(Collected data)
——

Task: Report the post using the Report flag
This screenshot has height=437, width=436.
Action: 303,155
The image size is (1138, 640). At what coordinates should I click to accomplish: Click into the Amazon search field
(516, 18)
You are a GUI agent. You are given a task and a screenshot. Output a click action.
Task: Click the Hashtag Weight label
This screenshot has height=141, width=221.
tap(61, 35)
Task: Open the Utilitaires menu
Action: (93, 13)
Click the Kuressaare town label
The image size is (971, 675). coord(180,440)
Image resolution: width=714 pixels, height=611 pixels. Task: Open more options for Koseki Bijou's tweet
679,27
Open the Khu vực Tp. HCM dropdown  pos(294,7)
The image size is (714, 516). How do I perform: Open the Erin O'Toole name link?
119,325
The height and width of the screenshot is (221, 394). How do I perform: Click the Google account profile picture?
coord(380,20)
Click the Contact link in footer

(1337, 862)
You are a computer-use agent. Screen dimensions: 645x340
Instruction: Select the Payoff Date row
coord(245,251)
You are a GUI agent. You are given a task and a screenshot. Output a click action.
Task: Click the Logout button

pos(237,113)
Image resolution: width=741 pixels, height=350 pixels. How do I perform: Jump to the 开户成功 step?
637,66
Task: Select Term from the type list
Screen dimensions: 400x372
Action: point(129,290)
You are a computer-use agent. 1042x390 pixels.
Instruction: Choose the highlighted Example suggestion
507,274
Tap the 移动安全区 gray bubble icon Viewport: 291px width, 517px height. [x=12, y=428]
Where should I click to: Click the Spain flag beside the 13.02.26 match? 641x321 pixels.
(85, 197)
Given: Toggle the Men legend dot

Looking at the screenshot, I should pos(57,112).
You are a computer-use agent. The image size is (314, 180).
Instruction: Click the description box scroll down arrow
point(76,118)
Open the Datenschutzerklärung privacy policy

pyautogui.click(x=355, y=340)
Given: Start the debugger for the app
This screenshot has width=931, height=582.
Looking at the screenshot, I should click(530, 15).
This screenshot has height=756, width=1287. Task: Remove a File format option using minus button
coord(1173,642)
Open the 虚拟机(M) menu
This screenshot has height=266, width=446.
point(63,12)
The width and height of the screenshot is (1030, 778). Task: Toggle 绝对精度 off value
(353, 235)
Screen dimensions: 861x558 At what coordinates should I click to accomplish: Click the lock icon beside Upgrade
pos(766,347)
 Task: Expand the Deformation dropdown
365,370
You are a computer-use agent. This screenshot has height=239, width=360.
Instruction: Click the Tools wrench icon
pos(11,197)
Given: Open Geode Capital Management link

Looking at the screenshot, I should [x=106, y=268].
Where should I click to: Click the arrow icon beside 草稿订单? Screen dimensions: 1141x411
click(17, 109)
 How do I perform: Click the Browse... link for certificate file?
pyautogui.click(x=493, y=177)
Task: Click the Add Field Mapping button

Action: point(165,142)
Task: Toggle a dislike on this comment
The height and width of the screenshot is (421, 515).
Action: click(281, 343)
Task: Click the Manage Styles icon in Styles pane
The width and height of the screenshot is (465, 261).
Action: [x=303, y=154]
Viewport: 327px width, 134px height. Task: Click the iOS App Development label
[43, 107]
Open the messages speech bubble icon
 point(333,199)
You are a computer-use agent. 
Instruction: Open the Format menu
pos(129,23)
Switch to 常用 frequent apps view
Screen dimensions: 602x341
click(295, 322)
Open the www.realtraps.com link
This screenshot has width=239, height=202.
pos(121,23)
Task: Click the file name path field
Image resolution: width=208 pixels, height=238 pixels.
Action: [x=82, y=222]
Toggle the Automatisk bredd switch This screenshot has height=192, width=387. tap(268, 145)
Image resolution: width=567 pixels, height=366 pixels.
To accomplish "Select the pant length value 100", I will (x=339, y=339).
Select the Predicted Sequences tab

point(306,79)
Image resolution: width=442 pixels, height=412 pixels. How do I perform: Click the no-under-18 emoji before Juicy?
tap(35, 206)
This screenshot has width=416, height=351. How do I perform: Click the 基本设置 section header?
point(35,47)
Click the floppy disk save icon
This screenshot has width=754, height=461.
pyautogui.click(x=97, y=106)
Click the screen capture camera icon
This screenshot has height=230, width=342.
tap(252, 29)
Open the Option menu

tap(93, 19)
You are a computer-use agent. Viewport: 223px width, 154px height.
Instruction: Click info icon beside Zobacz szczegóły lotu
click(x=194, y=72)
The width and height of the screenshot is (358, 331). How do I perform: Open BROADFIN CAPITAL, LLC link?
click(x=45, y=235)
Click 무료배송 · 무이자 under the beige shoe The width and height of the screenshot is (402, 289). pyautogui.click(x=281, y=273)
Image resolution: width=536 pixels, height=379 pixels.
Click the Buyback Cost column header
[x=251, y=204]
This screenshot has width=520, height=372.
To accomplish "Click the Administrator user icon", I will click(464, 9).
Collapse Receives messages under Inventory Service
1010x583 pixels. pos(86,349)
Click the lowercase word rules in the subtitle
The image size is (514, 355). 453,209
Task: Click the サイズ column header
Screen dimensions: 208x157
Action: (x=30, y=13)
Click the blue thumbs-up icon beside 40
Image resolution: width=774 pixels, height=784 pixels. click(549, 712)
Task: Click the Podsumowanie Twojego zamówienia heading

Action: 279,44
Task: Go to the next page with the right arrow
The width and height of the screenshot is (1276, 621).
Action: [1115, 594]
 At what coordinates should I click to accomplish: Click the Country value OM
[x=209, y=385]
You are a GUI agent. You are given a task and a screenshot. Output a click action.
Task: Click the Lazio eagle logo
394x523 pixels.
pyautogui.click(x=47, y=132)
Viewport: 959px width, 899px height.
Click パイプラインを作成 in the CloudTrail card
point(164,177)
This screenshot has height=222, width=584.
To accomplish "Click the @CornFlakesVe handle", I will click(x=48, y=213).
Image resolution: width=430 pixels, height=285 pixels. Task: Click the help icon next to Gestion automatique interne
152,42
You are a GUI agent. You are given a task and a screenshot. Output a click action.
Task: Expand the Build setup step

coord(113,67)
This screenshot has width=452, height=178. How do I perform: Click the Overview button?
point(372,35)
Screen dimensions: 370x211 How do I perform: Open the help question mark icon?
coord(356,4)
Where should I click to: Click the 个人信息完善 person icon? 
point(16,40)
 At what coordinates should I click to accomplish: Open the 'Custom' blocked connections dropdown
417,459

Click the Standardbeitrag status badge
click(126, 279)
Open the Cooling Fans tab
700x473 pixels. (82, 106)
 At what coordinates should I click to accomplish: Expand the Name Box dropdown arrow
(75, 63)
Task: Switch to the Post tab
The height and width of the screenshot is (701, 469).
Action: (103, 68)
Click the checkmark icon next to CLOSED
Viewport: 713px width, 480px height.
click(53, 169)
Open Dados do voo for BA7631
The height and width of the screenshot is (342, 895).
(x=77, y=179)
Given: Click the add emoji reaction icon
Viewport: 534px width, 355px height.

——

**AIM OF THE TASK**
Your task is to find every line above containing the word "computer" and copy it.

**RESPONSE TO THIS EXERCISE**
You are a computer-use agent. Screen dimensions: 645x340
You are a computer-use agent. 1042x390 pixels.
You are a computer-use agent. The image size is (314, 180).
You are a computer-use agent. This screenshot has height=239, width=360.
You are a computer-use agent. 
You are a computer-use agent. Viewport: 223px width, 154px height.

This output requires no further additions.